(Stored records)
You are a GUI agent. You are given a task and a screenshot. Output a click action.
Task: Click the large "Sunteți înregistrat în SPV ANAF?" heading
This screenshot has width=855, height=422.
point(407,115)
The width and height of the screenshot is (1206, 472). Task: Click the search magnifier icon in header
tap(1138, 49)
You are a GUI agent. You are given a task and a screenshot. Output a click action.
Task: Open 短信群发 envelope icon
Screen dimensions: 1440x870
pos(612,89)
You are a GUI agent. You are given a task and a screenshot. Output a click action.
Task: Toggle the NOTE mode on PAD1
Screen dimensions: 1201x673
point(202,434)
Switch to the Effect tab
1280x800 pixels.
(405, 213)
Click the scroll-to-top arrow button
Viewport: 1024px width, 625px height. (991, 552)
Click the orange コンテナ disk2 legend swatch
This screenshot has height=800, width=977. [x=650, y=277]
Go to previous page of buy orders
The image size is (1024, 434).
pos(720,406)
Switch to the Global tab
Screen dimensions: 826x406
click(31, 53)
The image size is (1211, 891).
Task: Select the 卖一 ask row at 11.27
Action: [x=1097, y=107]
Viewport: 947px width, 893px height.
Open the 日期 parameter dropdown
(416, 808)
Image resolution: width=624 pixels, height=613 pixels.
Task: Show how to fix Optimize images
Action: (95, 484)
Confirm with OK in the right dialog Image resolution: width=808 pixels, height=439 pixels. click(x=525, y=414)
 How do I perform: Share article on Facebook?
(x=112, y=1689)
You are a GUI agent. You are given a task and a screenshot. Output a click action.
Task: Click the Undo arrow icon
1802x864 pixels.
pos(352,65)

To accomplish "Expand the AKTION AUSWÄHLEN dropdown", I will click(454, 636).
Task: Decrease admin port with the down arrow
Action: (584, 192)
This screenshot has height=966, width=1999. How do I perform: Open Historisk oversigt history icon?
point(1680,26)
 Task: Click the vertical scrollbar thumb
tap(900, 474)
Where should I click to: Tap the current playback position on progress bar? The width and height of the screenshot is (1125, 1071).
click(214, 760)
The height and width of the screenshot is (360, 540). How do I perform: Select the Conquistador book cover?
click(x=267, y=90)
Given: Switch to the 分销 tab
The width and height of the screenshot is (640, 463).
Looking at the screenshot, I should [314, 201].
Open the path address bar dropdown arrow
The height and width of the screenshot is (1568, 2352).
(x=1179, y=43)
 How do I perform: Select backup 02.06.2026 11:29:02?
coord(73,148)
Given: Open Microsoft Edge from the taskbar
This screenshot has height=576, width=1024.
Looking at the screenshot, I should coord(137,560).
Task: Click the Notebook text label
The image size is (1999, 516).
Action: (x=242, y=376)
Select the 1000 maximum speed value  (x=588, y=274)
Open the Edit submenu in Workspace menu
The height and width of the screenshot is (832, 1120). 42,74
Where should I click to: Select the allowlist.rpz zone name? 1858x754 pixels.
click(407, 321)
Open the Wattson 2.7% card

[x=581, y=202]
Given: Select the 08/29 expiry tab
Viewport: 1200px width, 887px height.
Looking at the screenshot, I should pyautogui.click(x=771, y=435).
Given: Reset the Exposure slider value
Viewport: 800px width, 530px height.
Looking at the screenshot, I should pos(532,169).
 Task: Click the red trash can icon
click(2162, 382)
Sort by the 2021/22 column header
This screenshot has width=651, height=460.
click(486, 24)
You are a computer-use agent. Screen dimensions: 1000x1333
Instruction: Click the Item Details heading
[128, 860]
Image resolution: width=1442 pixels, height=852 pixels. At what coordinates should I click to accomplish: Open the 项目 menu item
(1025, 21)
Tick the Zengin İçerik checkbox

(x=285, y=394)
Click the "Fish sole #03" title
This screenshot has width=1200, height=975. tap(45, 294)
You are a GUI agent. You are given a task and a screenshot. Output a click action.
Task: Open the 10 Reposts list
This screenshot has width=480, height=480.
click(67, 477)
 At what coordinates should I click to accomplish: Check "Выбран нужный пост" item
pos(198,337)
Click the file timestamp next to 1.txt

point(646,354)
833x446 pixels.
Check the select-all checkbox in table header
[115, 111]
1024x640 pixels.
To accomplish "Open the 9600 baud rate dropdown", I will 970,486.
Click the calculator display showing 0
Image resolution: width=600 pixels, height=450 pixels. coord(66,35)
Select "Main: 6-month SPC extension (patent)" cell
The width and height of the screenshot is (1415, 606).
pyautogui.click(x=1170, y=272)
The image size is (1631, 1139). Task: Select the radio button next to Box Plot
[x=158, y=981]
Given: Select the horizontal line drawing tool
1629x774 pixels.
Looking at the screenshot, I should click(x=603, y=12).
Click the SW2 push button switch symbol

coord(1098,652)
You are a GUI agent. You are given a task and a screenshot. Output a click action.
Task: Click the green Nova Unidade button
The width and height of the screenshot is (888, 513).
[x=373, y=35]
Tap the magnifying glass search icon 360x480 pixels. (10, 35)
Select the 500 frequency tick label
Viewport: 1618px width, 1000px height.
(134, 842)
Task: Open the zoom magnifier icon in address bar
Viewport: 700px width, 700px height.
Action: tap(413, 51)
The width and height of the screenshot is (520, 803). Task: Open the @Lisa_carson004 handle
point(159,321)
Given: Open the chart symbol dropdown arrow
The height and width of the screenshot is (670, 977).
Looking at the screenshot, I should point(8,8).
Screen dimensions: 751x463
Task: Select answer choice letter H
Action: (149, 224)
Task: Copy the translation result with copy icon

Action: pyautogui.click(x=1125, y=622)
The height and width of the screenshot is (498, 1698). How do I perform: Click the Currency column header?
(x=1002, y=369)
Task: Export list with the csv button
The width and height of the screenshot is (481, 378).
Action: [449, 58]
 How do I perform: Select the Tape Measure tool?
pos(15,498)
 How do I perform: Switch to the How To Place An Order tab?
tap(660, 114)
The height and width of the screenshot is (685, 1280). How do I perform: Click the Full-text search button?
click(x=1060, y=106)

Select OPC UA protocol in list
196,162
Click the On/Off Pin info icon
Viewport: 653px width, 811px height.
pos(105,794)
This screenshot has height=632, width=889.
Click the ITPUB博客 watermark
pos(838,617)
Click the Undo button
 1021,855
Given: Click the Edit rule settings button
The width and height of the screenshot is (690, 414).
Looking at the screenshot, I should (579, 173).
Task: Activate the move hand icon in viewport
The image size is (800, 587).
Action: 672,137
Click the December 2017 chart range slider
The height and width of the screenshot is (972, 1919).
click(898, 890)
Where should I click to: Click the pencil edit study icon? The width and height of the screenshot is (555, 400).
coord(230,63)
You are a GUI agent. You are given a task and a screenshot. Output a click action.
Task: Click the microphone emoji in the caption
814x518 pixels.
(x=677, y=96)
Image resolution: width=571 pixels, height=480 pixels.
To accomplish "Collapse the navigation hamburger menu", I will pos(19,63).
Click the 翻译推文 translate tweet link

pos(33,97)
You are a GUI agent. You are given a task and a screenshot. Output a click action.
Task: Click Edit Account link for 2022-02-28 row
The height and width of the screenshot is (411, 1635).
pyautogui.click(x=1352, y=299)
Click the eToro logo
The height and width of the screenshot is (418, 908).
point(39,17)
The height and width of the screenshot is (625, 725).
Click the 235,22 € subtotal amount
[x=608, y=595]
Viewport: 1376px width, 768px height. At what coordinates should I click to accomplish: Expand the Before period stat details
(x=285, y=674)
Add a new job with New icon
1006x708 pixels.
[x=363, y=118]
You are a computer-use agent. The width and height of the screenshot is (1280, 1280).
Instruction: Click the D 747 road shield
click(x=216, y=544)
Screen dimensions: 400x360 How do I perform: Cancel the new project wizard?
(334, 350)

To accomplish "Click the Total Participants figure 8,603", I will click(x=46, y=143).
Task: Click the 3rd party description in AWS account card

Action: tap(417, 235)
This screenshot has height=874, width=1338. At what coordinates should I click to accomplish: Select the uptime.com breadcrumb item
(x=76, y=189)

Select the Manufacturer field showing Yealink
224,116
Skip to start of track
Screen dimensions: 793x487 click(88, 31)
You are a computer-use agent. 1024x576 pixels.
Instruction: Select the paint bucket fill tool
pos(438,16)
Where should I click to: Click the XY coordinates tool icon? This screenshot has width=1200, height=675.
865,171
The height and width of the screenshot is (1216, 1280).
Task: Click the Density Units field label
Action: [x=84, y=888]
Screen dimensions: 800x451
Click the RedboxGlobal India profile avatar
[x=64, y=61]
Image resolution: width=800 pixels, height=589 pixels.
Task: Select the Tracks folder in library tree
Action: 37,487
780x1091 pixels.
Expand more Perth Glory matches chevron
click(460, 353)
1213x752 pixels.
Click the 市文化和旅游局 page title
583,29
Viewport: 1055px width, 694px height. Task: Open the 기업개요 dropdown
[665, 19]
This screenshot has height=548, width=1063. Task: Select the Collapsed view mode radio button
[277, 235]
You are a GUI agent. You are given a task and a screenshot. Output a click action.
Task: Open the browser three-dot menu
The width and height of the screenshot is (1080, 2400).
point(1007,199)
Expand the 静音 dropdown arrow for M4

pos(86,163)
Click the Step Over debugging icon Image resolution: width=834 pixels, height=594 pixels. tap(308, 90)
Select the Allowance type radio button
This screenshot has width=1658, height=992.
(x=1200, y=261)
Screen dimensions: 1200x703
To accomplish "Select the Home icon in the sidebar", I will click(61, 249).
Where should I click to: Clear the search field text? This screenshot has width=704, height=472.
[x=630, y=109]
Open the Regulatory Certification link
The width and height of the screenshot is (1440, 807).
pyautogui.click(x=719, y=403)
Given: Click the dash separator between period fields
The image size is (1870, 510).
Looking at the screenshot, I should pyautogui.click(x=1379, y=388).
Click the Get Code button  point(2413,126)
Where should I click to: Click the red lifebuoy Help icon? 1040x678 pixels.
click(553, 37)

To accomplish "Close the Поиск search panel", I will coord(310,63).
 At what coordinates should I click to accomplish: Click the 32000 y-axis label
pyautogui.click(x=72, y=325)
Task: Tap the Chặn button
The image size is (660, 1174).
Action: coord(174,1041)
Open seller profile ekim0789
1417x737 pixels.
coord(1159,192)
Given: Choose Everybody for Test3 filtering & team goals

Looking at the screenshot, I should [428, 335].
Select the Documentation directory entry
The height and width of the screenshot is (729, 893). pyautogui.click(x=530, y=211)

## WORK TASK
Line count for "slider": report how many lines in the data above include it, with no other words.

## OUTPUT OF THE EXERCISE
2